Exercícios:
- 1) De acordo com o trecho do documento, desde que ano há parceiros envolvidos em projetos de divulgação e/ou instalação?
- 2) Reescreva de forma mais curta o parágrafo do trecho do documento que começa com "As parcerias entre órgãos públicos", mantendo os fatos principais.
- 3) Liste todos os tipos de participantes das parcerias citados no trecho do documento.

Trecho do documento:
------------------------------------------------------------------------
Parceiros envolvidos em projetos de divulgação e/ou instalação, desde o ano de 2002
As parcerias entre órgãos públicos e privados, além de agentes do terceiro setor, se mostraram, ao longo dos anos, como um caminho eficiente a ser seguido, tendo sido impetradas ações no sentido de levar às parcelas da sociedade mais desprovidas, o conhecimento sobre o tema.
Fica claro que a soma de esforços é necessária para que se consiga vencer barreiras. Na tabela abaixo listamos as principais parcerias ocorridas nos últimos 12 anos.
------------------------------------------------------------------------
Dados:

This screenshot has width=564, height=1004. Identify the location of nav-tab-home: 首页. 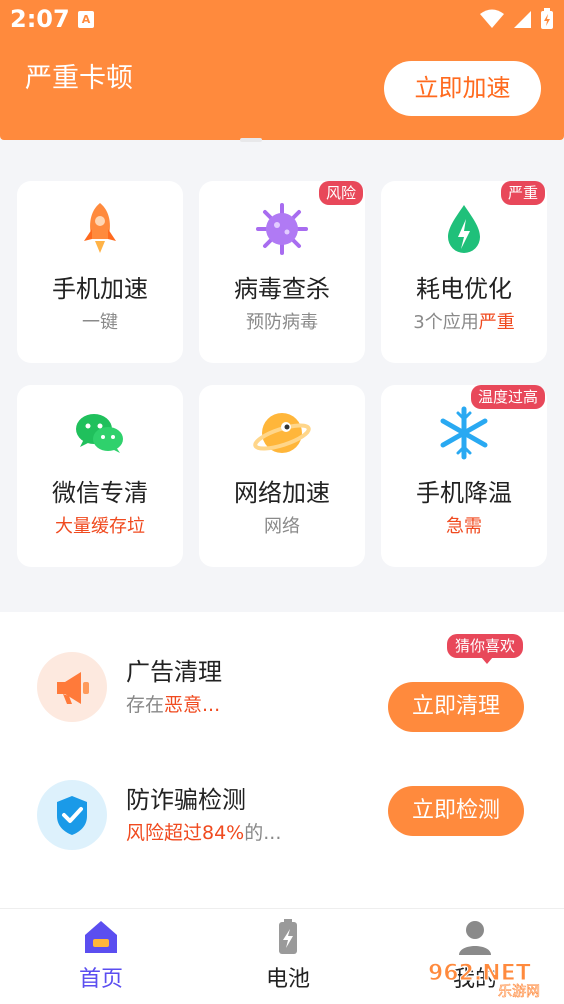
(101, 956).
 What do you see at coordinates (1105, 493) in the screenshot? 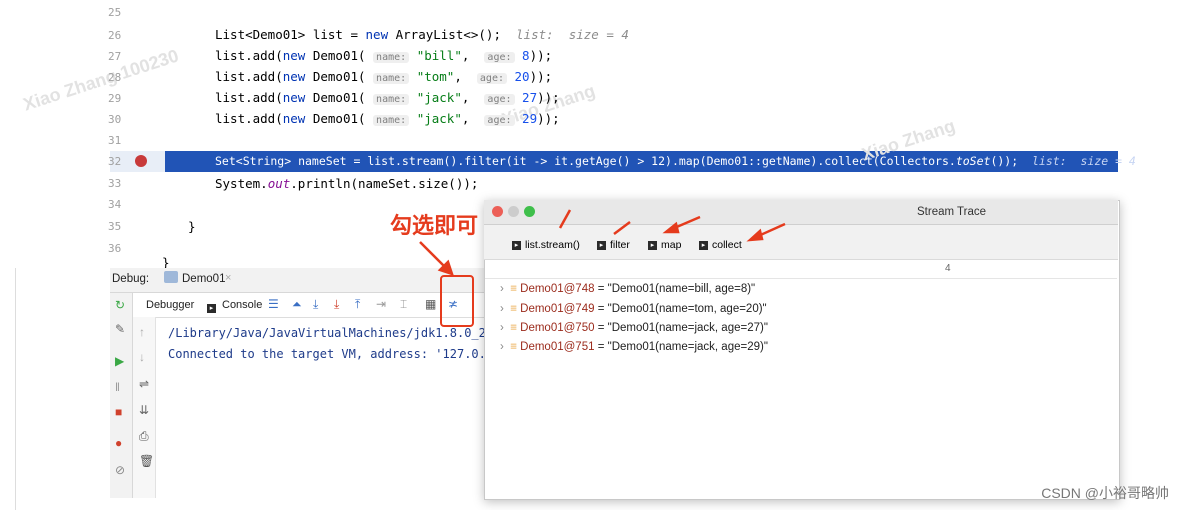
I see `footer-credit: CSDN @小裕哥略帅` at bounding box center [1105, 493].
------------------------------------------------------------------------
Respostas:
- 1) Desde 2002.

- 2) Com o tempo, as parcerias entre órgãos públicos, órgãos privados e agentes do terceiro setor provaram ser um caminho eficiente. Por meio delas, foram feitas ações para levar o conhecimento sobre o tema às parcelas mais desprovidas da sociedade.

- 3)
- Órgãos públicos
- Órgãos privados
- Agentes do terceiro setor